*** Supplied records ***

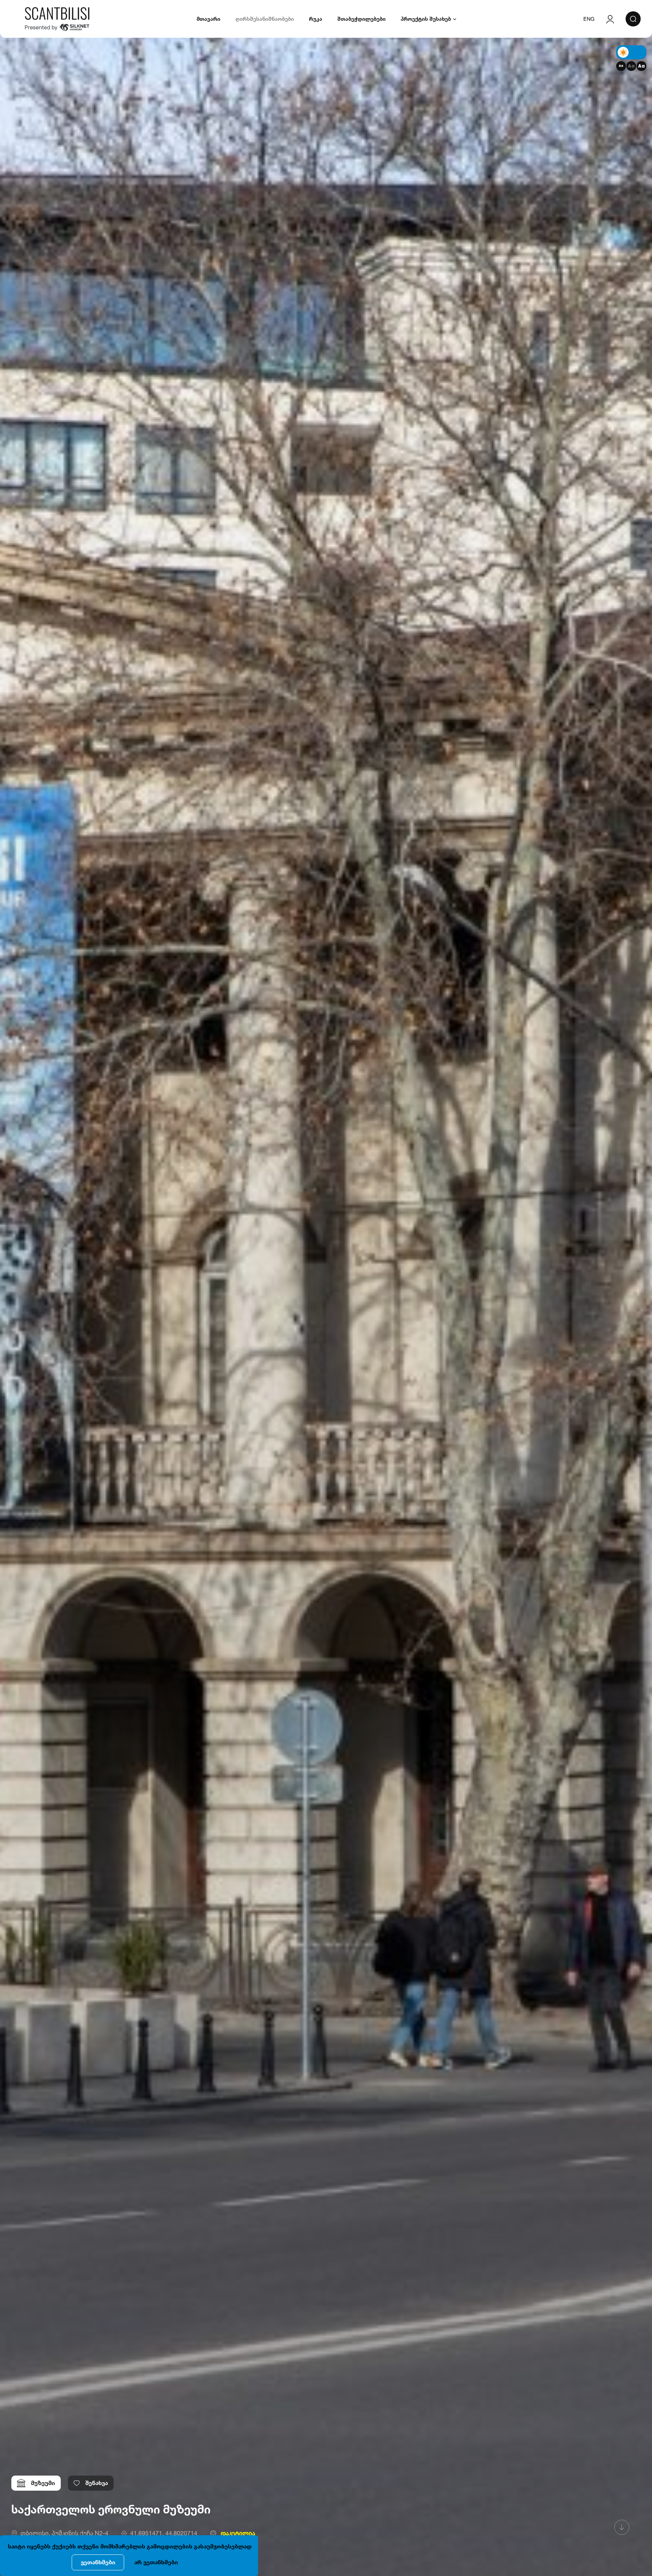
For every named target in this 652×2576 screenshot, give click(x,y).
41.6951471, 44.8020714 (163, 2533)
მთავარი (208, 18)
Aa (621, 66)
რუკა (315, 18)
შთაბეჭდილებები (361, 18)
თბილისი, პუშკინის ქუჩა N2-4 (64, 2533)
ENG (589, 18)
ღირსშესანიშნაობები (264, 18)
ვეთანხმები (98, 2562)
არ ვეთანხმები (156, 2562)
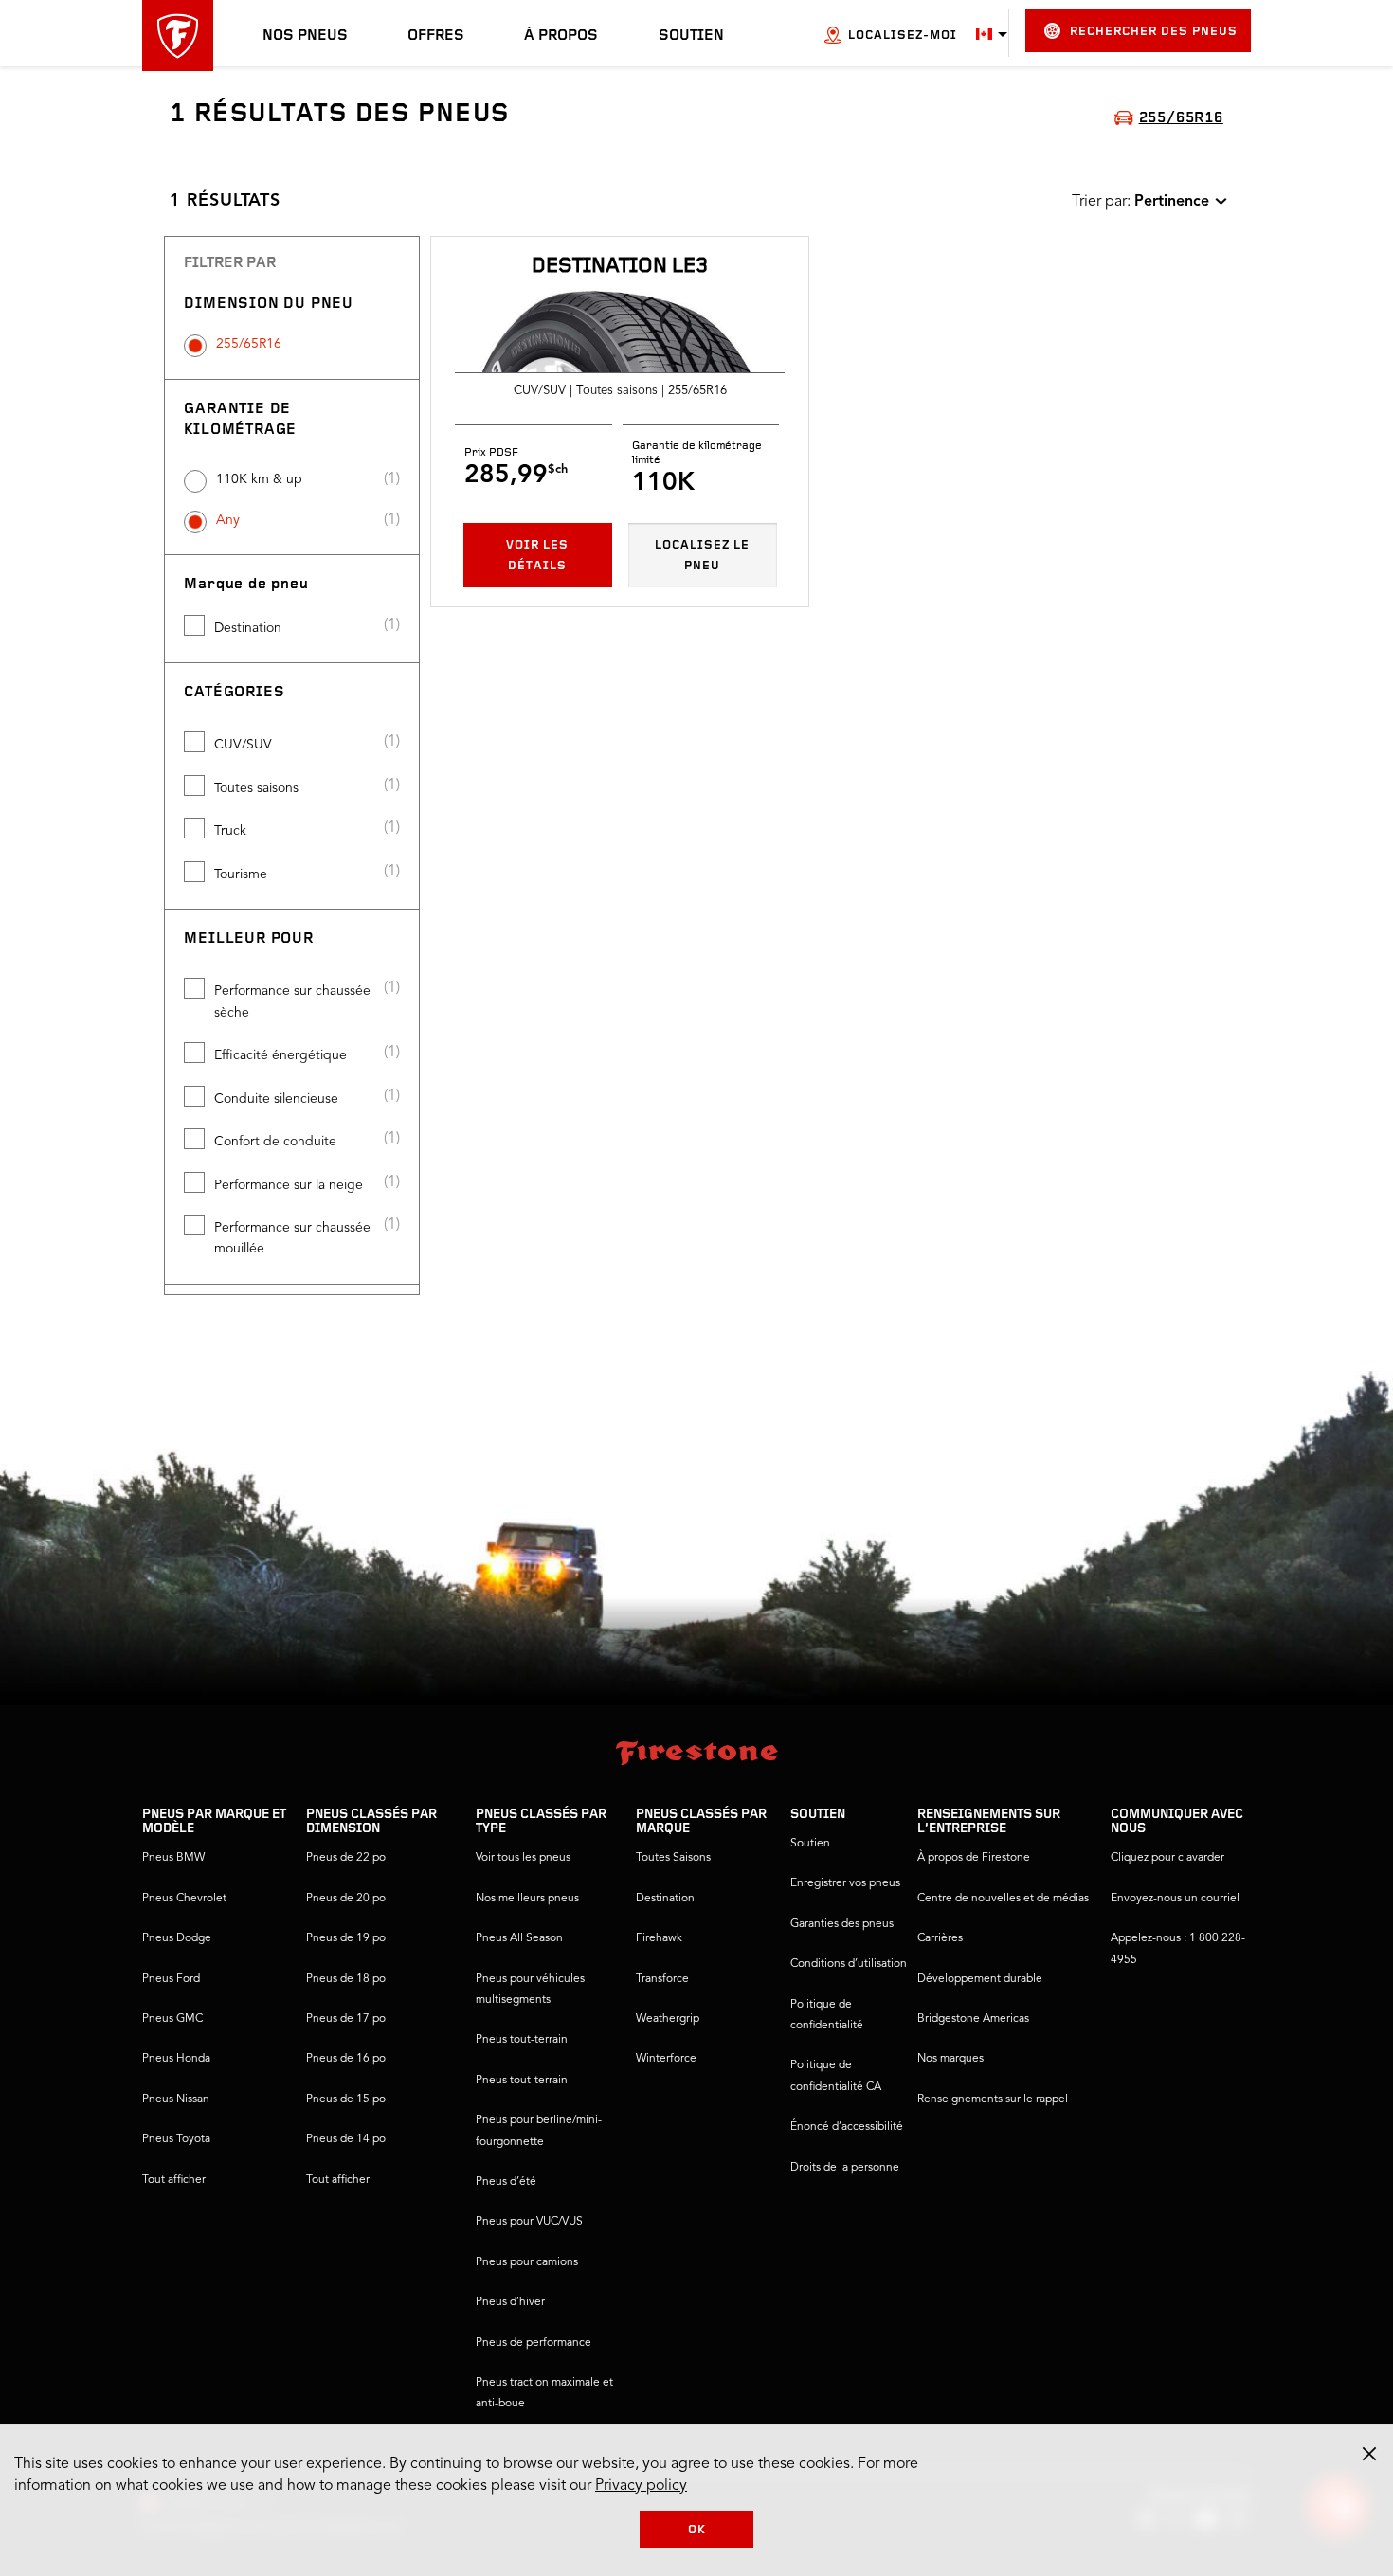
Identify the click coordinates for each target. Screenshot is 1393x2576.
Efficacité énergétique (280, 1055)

*** End of Supplied records ***

Exercise prompt: Please transcribe, with no additions, the lines starting at the one that contains "Aa (621, 66)" and running through the last line of the entries, inclusive. Leave the pictures out.

Result of the exercise:
Aa (621, 66)
რუკა (315, 18)
შთაბეჭდილებები (361, 18)
თბილისი, პუშკინის ქუჩა N2-4 (64, 2533)
ENG (589, 18)
ღირსშესანიშნაობები (264, 18)
ვეთანხმები (98, 2562)
არ ვეთანხმები (156, 2562)
Identify the click coordinates for each target. Screenshot is 1393x2576.
Efficacité énergétique (280, 1055)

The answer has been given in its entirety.